We had a flat tire this week when we were coming home so Elder Bachelor at the mission office had us have the elders come over and change our tire and then we took it to the shop. But, everyone in the mission office goes to the temple all day on Friday so when we were calling to try and get the card number so we could pay for a new tire (they couldn't patch the tire), we couldn't get a hold of anyone. The shop was closing so we just had to leave our car there and walk home. We were walking into our apartment complex and realized that the shop had our keys and we have no way into the apartment. We had to call the elders again and they came and broke into our apartment. We now owe them cookies for making them drive all the way here twice. haha So that was a fun little event.
Sister Rudd had a meltdown this week. I learned a lot from her this week. She really has been put through the ringer on her mission and has definitely received the short end of the stick. I had a big change of heart for her this week. It is funny how when you learn someone's story, you understand so much more of why they do what they do. I get why she is just burnt out after having had so much thrown against her. You can only take so much before you break. So, here I go for the next two weeks to try and do my best to love her with all I've got. To help her see what God sees in her. To push her to become who she is supposed to be. To not give up on her or get mad at her for the weaknesses she may have. She is a pretty cool girl and maybe being companions is hard for us to be together but I know she is a good friend and she has helped me get through this transfer that is for sure.

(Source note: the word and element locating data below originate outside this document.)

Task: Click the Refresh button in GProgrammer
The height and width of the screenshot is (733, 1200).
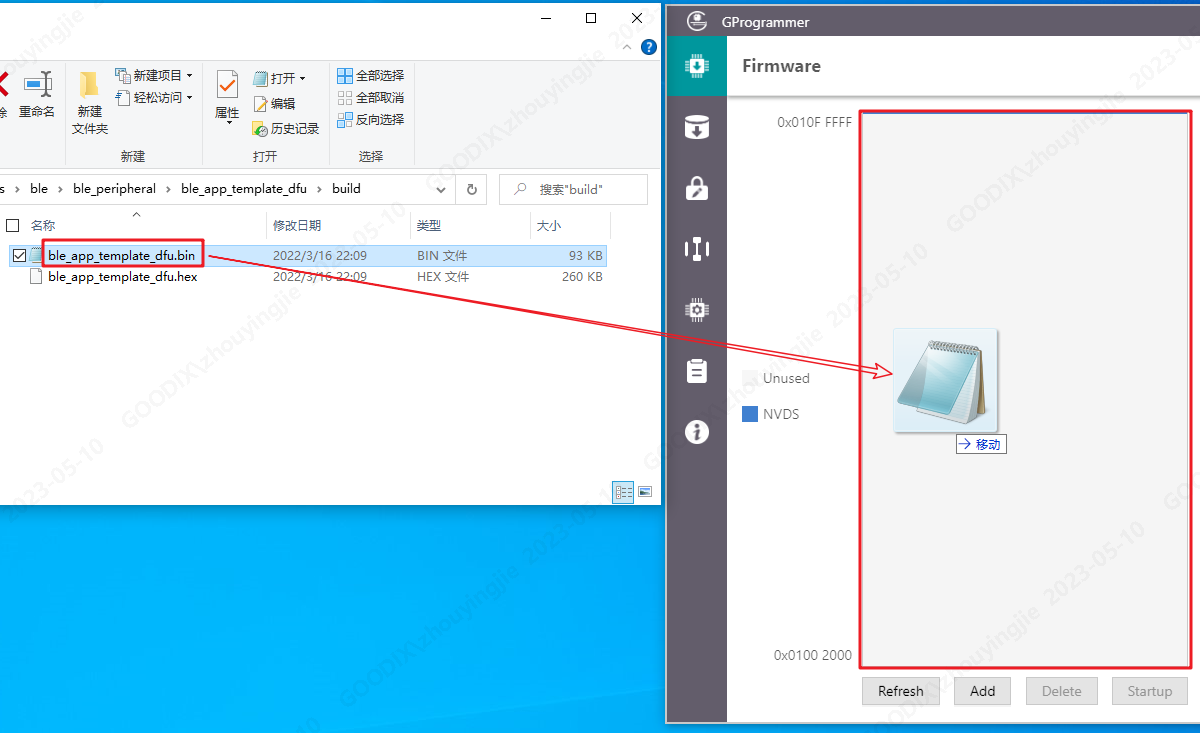Action: click(x=900, y=691)
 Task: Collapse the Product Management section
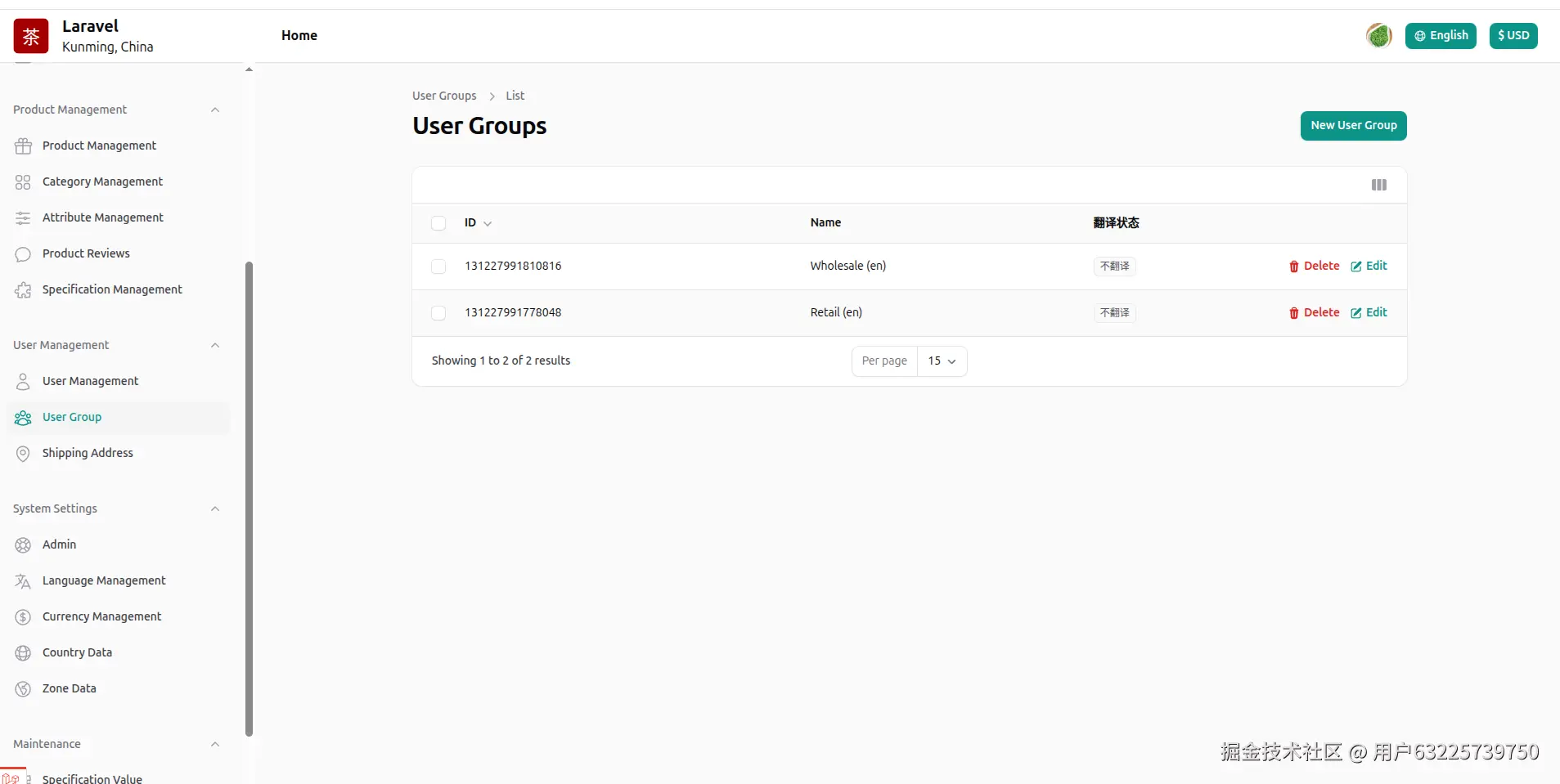pyautogui.click(x=215, y=110)
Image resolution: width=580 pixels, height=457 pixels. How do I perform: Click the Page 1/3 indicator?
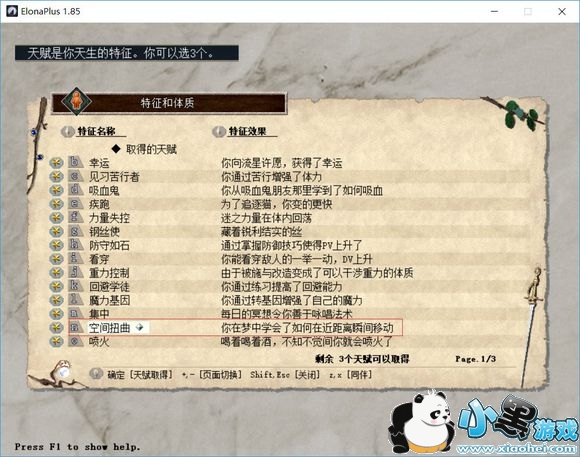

Sorry the email is short. Honestly, I don't have much to say. This week was hard. I haven't liked being here and I know no one wants to read a negative email but I did learn some really valuable stuff this week.
1. Everyone has a story and it's our job to listen to it.
2. It is the hard times, not the good times, that help build our character
3. I did not sign up to serve a full time mission for the Lord and expect it to be easy. I came on a mission to work and to work hard. I expected to be pushed past my limits and to be changed. I came to love those that would hate me and serve those who could never repay me. I gave up my life and everything I loved to be at the Lord's beckon call. I have had discouragement and disappointment almost daily and yet I signed up to be here because I know of the infinite blessings of the Savior's atonement. I knew it would be worth it, not for me but for those that I am able to serve, however many that may be. The ups and the downs are what make a mission a mission. For how else would I be able to look back and see the joy from this year and a half if there was no pain? How else would I know of God's infinite love for His children if I was never asked to grow? Are we not disciples of Christ? Then why should I expect to never have to go through a small part of what he went through? How else would I ever be able to comprehend the sacrifice that He has so willingly made for me if I did not in some way understand, to the small degree that I can, what He went through? Sometimes I am human and I want to quit. Sometimes I am too narrow minded to only see the here and now and not look at what is to come. I make mistakes. I cry and get angry. I ask why, why is this happening to me. But, tough times don't last but tough people do. If we only have faith in God...we will make it through.
I love you guys. Have a wonderful week.